"The Cardinal," I answered.
"I did not ask who," he replied drily. "I asked, what. You had no grudge against me?"
"No."
"No knowledge of me?"
"No."
"Then what on earth induced you to do it? Heavens, man," he continued bluntly, rising and speaking with greater freedom than he had before used, "nature never intended you for a tip staff! What was it, then?"
I rose too. It was very late, and the room was empty, the fire low. "I will tell you--tomorrow!" I said. "I shall have something to say to you then, of which that will be part."
He looked at me in great astonishment; with a little suspicion, too. But I put him off, and called for a light, and by going at once to bed, cut short his questions.

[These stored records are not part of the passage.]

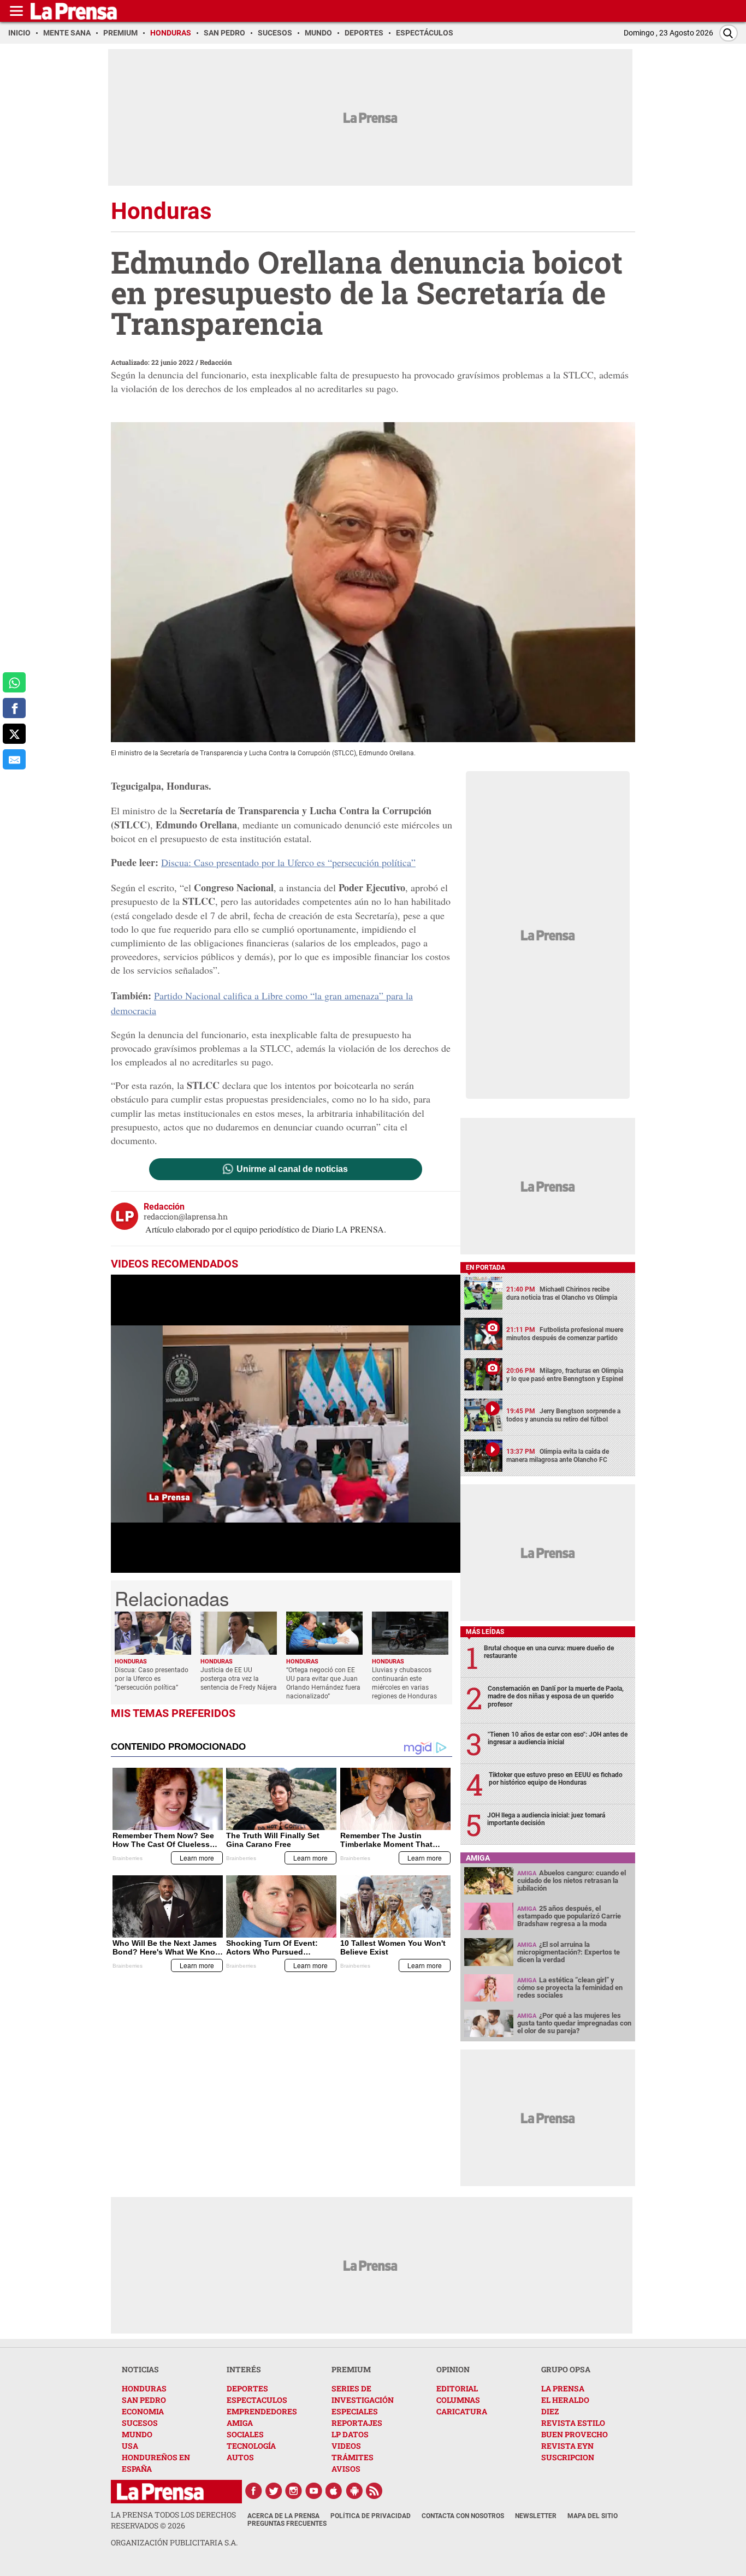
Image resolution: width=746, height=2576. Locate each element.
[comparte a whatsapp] (14, 682)
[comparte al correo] (14, 759)
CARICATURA (461, 2411)
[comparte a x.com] (14, 734)
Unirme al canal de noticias (292, 1169)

Those who know the great south road to Agen, and how the vineyards rise in terraces north of the town, one level of red earth above another, green in summer, but in late autumn bare and stony, will remember a particular place where the road two leagues from the town runs up a long hill. At the top of the hill four ways meet; and there, plain to be seen against the sky is a finger-post, indicating which way leads to Bordeaux, and which to Montauban, and which to Perigueux.
This hill had impressed me on my journey down; perhaps, because I had from it my first view of the Garonne valley, and there felt myself on the verge of the south country where my mission lay. It had taken root in my memory; I had come to look upon its bare, bleak brow, with the finger-post and the four roads, as the first outpost of Paris, as the first sign of return to the old life.